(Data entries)
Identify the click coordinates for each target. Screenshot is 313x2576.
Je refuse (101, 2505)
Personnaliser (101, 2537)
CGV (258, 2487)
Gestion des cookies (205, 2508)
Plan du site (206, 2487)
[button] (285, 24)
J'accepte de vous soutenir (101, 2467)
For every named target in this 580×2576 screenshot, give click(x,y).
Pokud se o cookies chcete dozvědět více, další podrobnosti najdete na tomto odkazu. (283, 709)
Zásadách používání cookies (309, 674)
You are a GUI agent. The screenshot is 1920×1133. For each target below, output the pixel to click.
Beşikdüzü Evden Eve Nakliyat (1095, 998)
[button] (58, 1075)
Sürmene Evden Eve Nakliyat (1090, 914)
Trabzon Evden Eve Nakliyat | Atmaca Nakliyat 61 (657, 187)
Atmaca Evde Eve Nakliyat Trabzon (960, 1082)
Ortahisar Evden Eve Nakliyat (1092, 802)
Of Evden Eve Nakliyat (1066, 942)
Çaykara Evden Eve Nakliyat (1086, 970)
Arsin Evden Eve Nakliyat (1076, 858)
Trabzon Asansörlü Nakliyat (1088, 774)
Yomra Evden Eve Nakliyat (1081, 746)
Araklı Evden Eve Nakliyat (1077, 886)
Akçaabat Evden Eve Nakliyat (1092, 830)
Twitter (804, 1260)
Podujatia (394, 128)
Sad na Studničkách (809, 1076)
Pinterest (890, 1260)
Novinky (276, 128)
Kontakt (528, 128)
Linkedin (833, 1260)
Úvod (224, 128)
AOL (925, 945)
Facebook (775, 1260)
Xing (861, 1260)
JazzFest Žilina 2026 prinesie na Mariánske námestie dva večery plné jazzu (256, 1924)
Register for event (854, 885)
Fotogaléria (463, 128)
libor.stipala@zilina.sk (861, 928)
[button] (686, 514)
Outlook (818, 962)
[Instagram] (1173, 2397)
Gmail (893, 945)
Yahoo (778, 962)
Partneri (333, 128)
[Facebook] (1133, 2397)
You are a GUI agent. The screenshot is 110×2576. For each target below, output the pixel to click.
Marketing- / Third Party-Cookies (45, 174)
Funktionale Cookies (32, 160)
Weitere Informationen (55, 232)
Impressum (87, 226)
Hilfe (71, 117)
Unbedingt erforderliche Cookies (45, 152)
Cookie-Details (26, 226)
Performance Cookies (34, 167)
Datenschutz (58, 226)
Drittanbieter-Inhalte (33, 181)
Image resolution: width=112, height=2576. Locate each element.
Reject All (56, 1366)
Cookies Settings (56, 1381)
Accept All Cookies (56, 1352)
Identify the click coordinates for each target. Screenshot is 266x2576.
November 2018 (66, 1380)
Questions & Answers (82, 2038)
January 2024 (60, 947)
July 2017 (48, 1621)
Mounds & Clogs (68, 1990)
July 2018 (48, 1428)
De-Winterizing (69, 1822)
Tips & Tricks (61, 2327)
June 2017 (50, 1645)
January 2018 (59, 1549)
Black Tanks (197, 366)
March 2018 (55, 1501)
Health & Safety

## What you will do
The answer consists of the line holding "January 2018 (59, 1549)" and every line after it up to the end of the records, word for word.

## Exercise result
January 2018 (59, 1549)
Black Tanks (197, 366)
March 2018 (55, 1501)
Health & Safety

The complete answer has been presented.